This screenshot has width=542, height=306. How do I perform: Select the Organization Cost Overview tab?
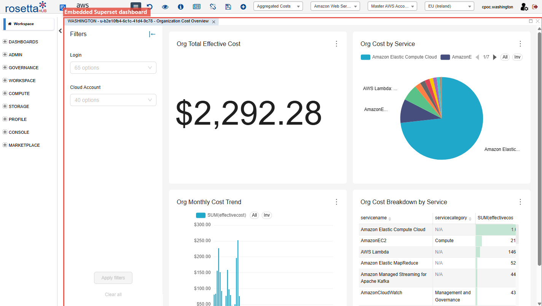click(x=138, y=21)
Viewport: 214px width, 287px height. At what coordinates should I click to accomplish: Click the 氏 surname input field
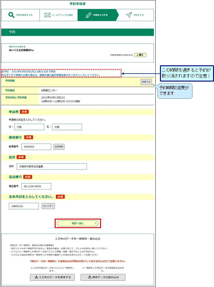pyautogui.click(x=29, y=127)
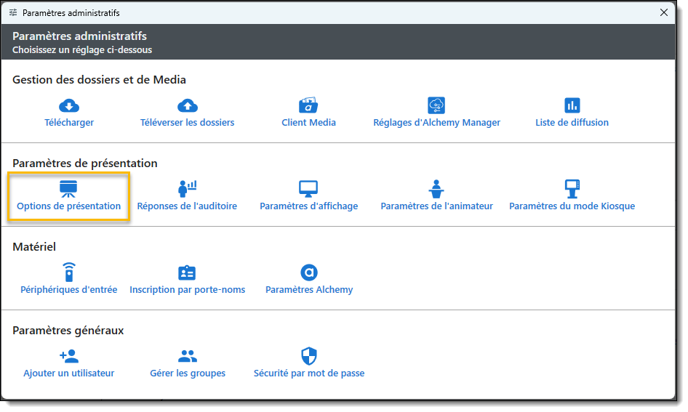The height and width of the screenshot is (412, 688).
Task: Open the Liste de diffusion chart icon
Action: 572,106
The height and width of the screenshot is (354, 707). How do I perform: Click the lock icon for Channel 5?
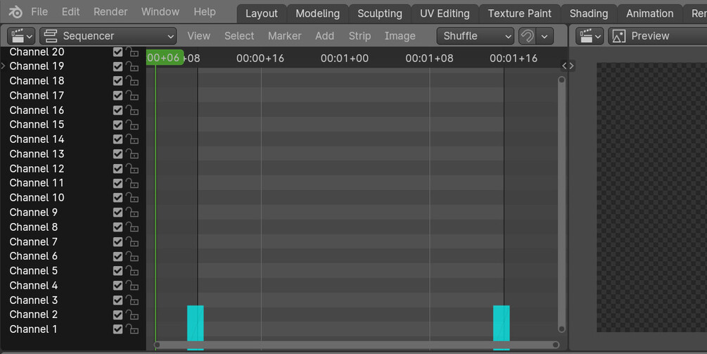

- Exercise requirements:
Reproduce the material above word for word and leave out the pictures.

- Response to this exercise:
This screenshot has width=542, height=306. How do I perform: Select the Organization Cost Overview tab?
click(x=138, y=21)
Viewport: 214px width, 287px height. At what coordinates should I click to accomplish: Click the 氏 surname input field
pyautogui.click(x=29, y=127)
The height and width of the screenshot is (412, 688).
Task: Open the Liste de diffusion chart icon
Action: 572,106
The height and width of the screenshot is (354, 707). How do I perform: Click the lock icon for Channel 5?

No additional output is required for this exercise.